A metric — with feedback
This is the differentiator. A scalar metric tells GEPA which individuals are better; a metric that also returns feedback tells the reflective LM why a rollout failed, which is exactly the signal the rewriter prompt asks for.
defmodule MyApp.Sentiment.Metric do
alias Dsxir.Metric.ScoreWithFeedback
@negative_cues ~w(broken cracked snapped stopped nightmare worst returned smell faulty)
@positive_cues ~w(love loved best gorgeous incredible flawless fantastic perfect)
@spec score(Dsxir.Example.t(), Dsxir.Prediction.t(), nil | list()) :: ScoreWithFeedback.t()
def score(%Dsxir.Example{data: data}, %Dsxir.Prediction{fields: f}, _trace) do
review = String.downcase(data.review)
gold = data.sentiment
pred = f.sentiment
correctness = if gold == pred, do: 1.0, else: 0.0
reason = f.reason || ""
reason_words = reason |> String.split() |> length()
conciseness =
cond do
reason_words == 0 -> 0.0
reason_words <= 25 -> 1.0
reason_words <= 35 -> 0.5
true -> 0.0
end
feedback =
cond do
correctness == 1.0 and conciseness == 1.0 ->
"Correct sentiment and concise reason."
correctness == 0.0 ->
neg_hit = Enum.find(@negative_cues, &String.contains?(review, &1))
pos_hit = Enum.find(@positive_cues, &String.contains?(review, &1))
cond do
pred == "positive" and neg_hit ->
"Predicted positive but the review mentions '#{neg_hit}', which is a negative cue."
pred == "negative" and pos_hit ->
"Predicted negative but the review mentions '#{pos_hit}', which is a positive cue."
true ->
"Sentiment mismatch (gold=#{gold}, predicted=#{pred}); reason did not capture the dominant cue."
end
conciseness < 1.0 ->
"Sentiment correct but the reason is #{reason_words} words; keep it under 25."
true ->
"Borderline case; reason should explicitly cite the deciding phrase."
end
%ScoreWithFeedback{
score: %{correctness: correctness, conciseness: conciseness},
feedback: feedback
}
end
end
{:module, MyApp.Sentiment.Metric, <<70, 79, 82, 49, 0, 0, 25, ...>>, ...}
Two things worth flagging:
-
The
scorefield is a per-objective map (%{correctness: ..., conciseness: ...}).Dsxir.Metric.apply/4aggregates it to a scalar via the configured:objective_aggregator(default:mean; also accepts:min,:max, or a{module, fun}reference).Dsxir.Evaluateand other optimizers see only the aggregated scalar; GEPA additionally consumes the rawfeedback. -
The
feedbackstring articulates the specific mismatch. That string is what shows up inside GEPA’sReflective.rewrite/4prompt asfeedback: "..."next to each sampled rollout. A feedback string that just says"wrong"carries no more signal than the score itself; a string that names the deciding token (“the review mentions ‘broken’”) is what lets the rewriter actually fix the instruction.

▶ _SOURCE MATERIAL_
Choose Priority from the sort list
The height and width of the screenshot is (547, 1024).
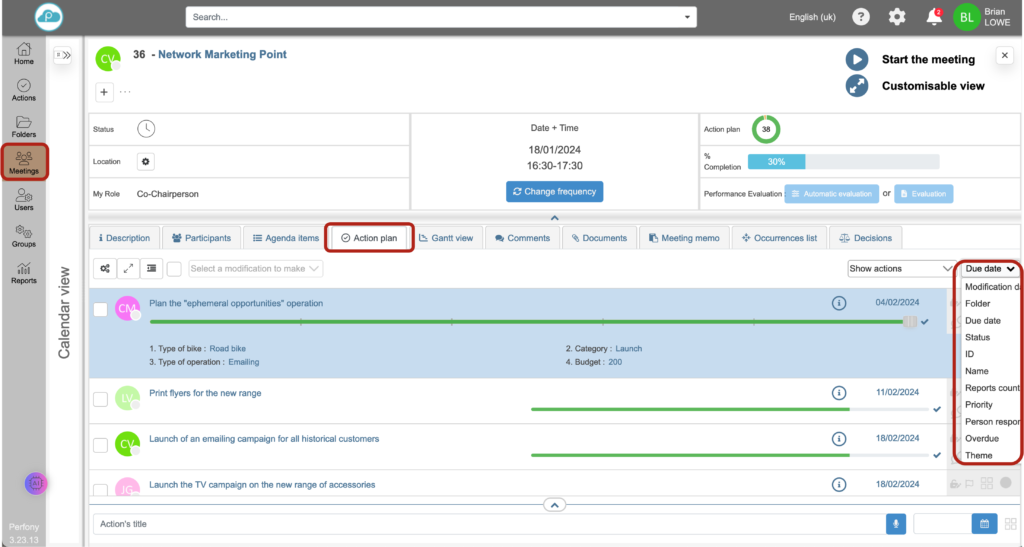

▶ _EXERCISE TASKS_
1 > Reproduce the portion of the metric-with-feedback text that begins at the words "defmodule MyApp.Sentiment.Metric do" and ends after "review = String.downcase(data.review)".
2 > Render this sentence from the metric-with-feedback text in Spanish: "A scalar metric tells GEPA which individuals are better; a metric that also returns feedback tells the reflective LM why a rollout failed, which is exactly the signal the rewriter prompt asks for."
Please answer using only the metric-with-feedback text, not the material.

▶ _TASK RESULTS_
1 >
defmodule MyApp.Sentiment.Metric do
alias Dsxir.Metric.ScoreWithFeedback
@negative_cues ~w(broken cracked snapped stopped nightmare worst returned smell faulty)
@positive_cues ~w(love loved best gorgeous incredible flawless fantastic perfect)
@spec score(Dsxir.Example.t(), Dsxir.Prediction.t(), nil | list()) :: ScoreWithFeedback.t()
def score(%Dsxir.Example{data: data}, %Dsxir.Prediction{fields: f}, _trace) do
review = String.downcase(data.review)

2 > Una métrica escalar le indica a GEPA qué individuos son mejores; una métrica que además devuelve retroalimentación le indica al LM reflexivo por qué falló un rollout, que es exactamente la señal que pide el prompt del reescritor.